Task details: Type out the entire discussion of formatting tags in CSL title input, keeping every word and line unchanged.

Passage to read:

::::::::::

Worth considering the context here: this format was added to citeproc-js as a way to allow users to mark up formatting in the plain-text title field in Zotero (and later other applications). The SGML-ish behaviors don't work in that context — e.g., if a user types a <, that can't cause a parsing failure in the processor, for obvious reasons.

CSL could require real HTML, or some other format, but that would just move the conversion step to every calling application. E.g., if a title came in from IEEE with an <i> in the title, Zotero would need to do the exact same parsing step that citeproc-js is doing now to parse out tags that should be supported and convert everything else to HTML, including encoding angled brackets and other special characters. And then you need to embed a full parser/sanitizer in the processor that you didn't need before, with no real benefit, because the processor still only supports specific tags, since it may not even be outputting HTML. It's easier to just treat the input as plain text with some easy-to-parse tags that happen to look like HTML.

(You could perhaps make an argument that the fact that citeproc-js generates RTF is citeproc-js's problem, and processors that only care about HTML output should be able to accept arbitrary HTML formatting as input and pass it through with appropriate sanitization, but given that RTF is likely by far the most common output mode for CSL, it seems like CSL's job to support the necessary formatting explicitly.)

bwiernik commented 4 years ago

@bdarcus Yes, beyond these formatting tags, I wouldn't think that much of any markup would currently be in Zotero fields because those would just be rendered as raw characters.

bdarcus commented 4 years ago

It's easier to just treat the input as plain text with some easy-to-parse tags that happen to look like HTML.

We say nothing about this in the spec, which is why this long thread. Effectively, from the spec perspective, everything is plain text.

::::::::::

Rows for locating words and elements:
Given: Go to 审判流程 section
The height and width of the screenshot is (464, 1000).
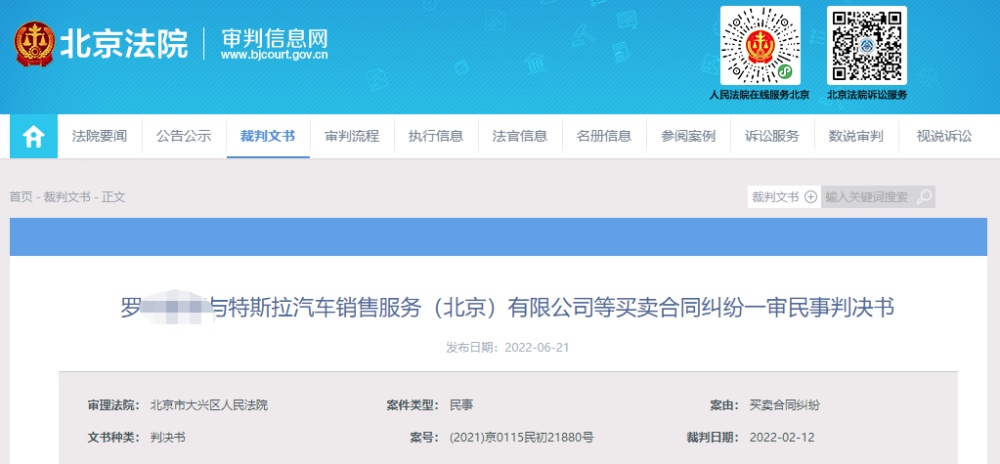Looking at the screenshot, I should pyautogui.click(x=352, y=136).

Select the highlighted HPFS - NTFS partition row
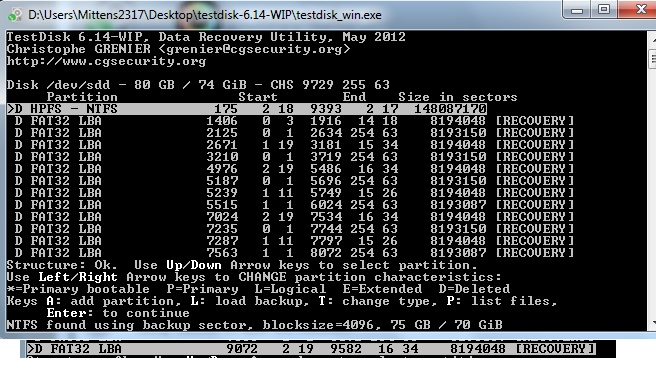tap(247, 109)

::::::::::

Exercise output:
Worth considering the context here: this format was added to citeproc-js as a way to allow users to mark up formatting in the plain-text title field in Zotero (and later other applications). The SGML-ish behaviors don't work in that context — e.g., if a user types a <, that can't cause a parsing failure in the processor, for obvious reasons.

CSL could require real HTML, or some other format, but that would just move the conversion step to every calling application. E.g., if a title came in from IEEE with an <i> in the title, Zotero would need to do the exact same parsing step that citeproc-js is doing now to parse out tags that should be supported and convert everything else to HTML, including encoding angled brackets and other special characters. And then you need to embed a full parser/sanitizer in the processor that you didn't need before, with no real benefit, because the processor still only supports specific tags, since it may not even be outputting HTML. It's easier to just treat the input as plain text with some easy-to-parse tags that happen to look like HTML.

(You could perhaps make an argument that the fact that citeproc-js generates RTF is citeproc-js's problem, and processors that only care about HTML output should be able to accept arbitrary HTML formatting as input and pass it through with appropriate sanitization, but given that RTF is likely by far the most common output mode for CSL, it seems like CSL's job to support the necessary formatting explicitly.)

bwiernik commented 4 years ago

@bdarcus Yes, beyond these formatting tags, I wouldn't think that much of any markup would currently be in Zotero fields because those would just be rendered as raw characters.

bdarcus commented 4 years ago

It's easier to just treat the input as plain text with some easy-to-parse tags that happen to look like HTML.

We say nothing about this in the spec, which is why this long thread. Effectively, from the spec perspective, everything is plain text.